The government has said it hopes negotiations on the bailout deal can start this week and be wrapped up by Aug. 20.
In the first signs of a return to normal, Greek banks reopened on Monday and Athens paid debts due to the European Central Bank and International Monetary Fund. The ECB increased its emergency funding by 900 million euros, the same amount it provided last week.
On Tuesday, Standard & Poor’s upgraded Greece’s sovereign credit rating by two notches.
But fresh austerity measures are hard to accept in a country whose economy has contracted by a quarter during five years of crisis and where unemployment is more than 25 percent. Rallies called by the main public sector union ADEDY, the communist-affiliated party PAME and anti-establishment groups drew several thousand people in front of parliament.
Apart from some minor incidents, there was no repeat of the violence seen at a rally last week, when masked youths hurled petrol bombs at police as lawmakers were debating the first bailout bill.
With mistrust among euro zone countries still high despite the deal struck last week to launch bailout talks, a senior German lawmaker in Chancellor Angela Merkel’s conservative party warned Greece it would not get aid if it backtracked on reforms.

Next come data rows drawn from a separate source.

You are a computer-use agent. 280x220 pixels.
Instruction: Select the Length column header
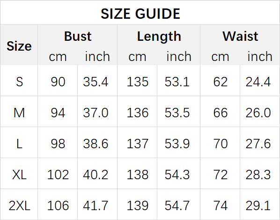click(159, 37)
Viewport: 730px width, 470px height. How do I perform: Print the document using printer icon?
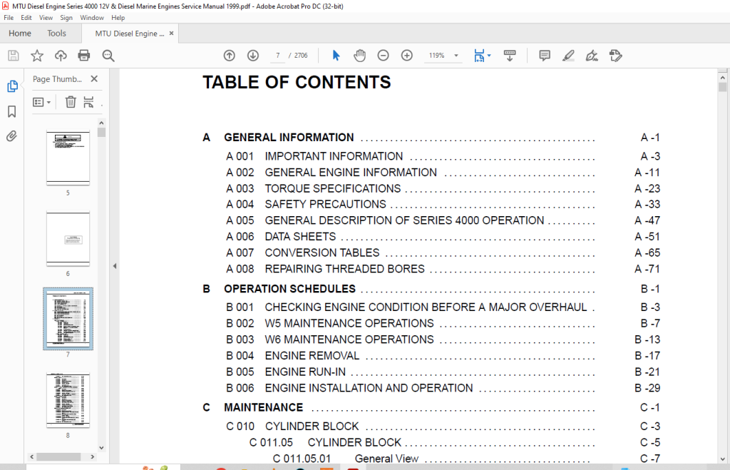84,56
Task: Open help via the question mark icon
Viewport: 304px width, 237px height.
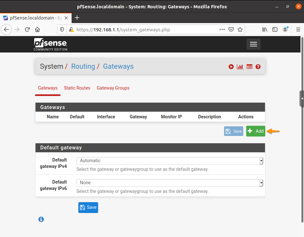Action: pyautogui.click(x=258, y=67)
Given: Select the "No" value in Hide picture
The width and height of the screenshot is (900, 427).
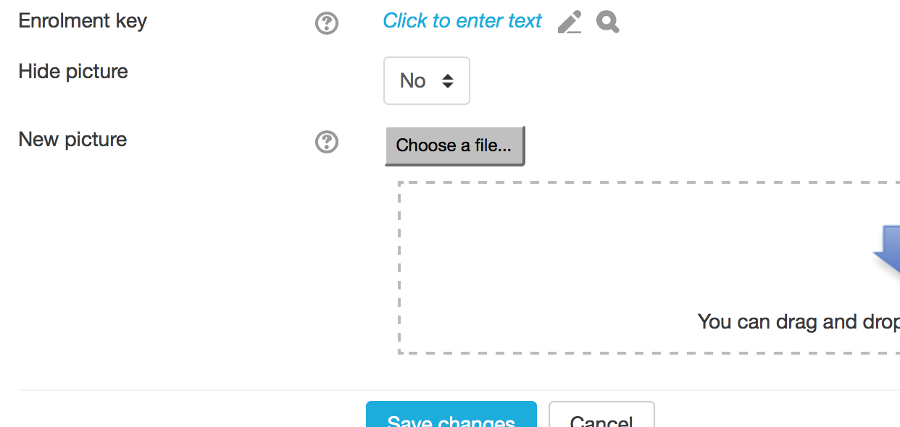Looking at the screenshot, I should pos(412,81).
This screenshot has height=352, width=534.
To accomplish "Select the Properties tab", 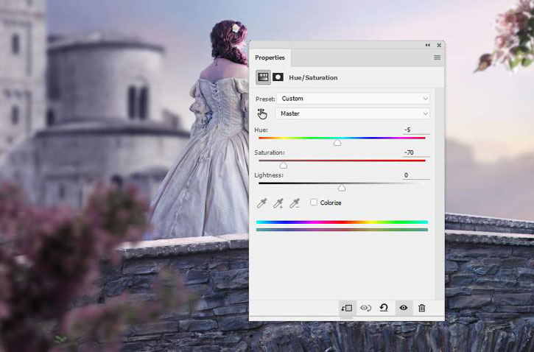I will 270,57.
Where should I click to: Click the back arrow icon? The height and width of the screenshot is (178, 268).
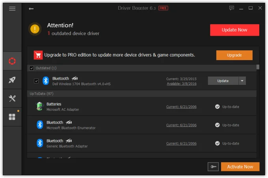pos(31,9)
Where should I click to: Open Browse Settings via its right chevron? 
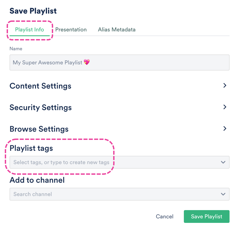click(x=225, y=129)

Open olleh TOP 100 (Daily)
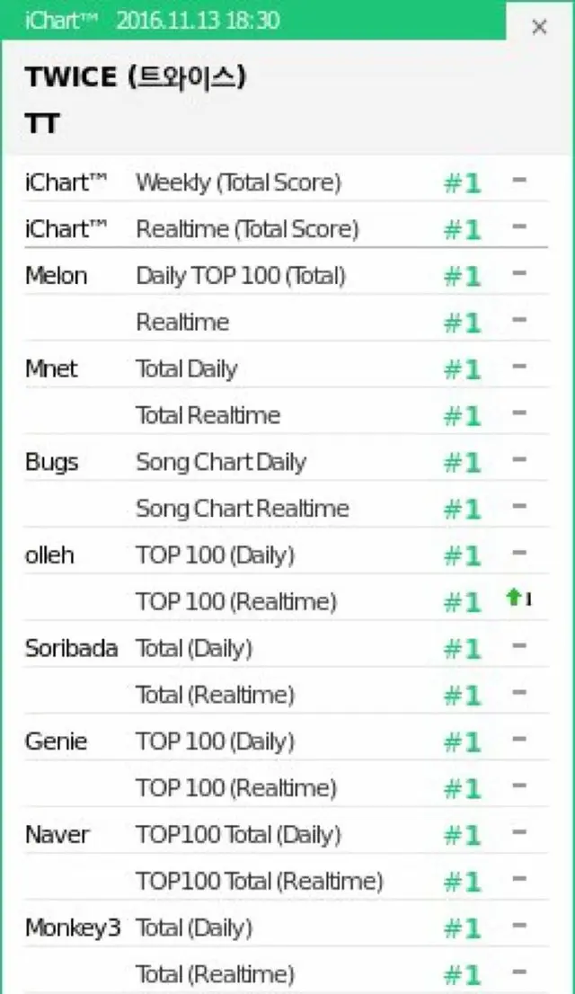click(216, 555)
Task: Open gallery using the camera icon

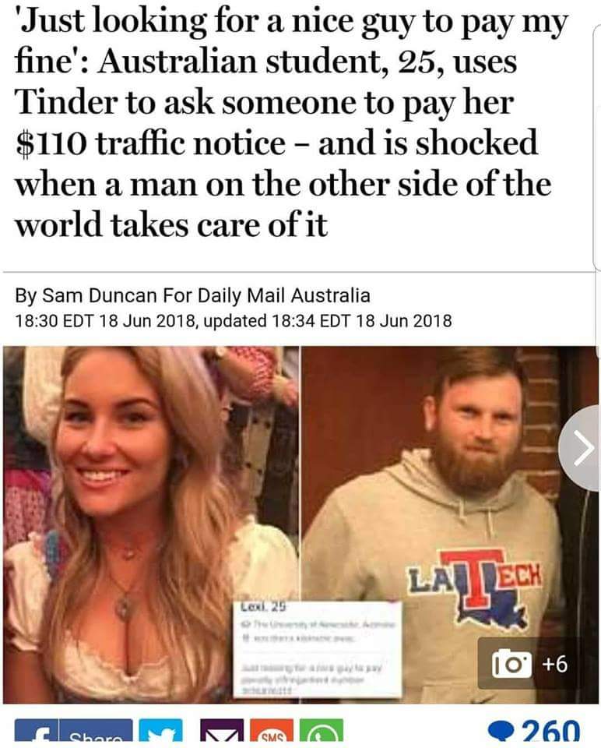Action: pos(511,664)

“We are keeping a close eye on whether Athens not only adopts the reforms but also implements them,” Gunther Krichbaum, chairman of the German parliament’s Europe committee, told the newspaper Bild. “Greece must fulfil the conditions, otherwise the money cannot flow.”
The bill does not include pension reforms curbing early retirement or increasing tax rates paid by farmers – a step strongly opposed by the conservative New Democracy party and many Syriza deputies.
The fact that these measures were not included in the bill aroused some media speculation that Athens was backtracking on reform commitments. Finance Minister Euclid Tsakalotos told lawmakers Greece had agreed with its lenders to deal with these issues during bailout talks.
The bill adopts into Greek law new EU rules on dealing with failed banks, imposing losses on shareholders and creditors of ailing lenders before any taxpayers’ money can be tapped in. It also toughens law on foreclosures, though Tsipras pledged his government would not allow banks to seize primary residences.
It also includes the reform of the judicial system, which is similar to a law that Syriza had opposed before it came to power, and which hardline Left Platform lawmakers particularly oppose.
Greece’s creditors say the measure is needed to speed up court proceedings and reduce their cost. Greek leftists say it violates rights to a fair hearing and could favour creditors and hurt workers in bankruptcy cases.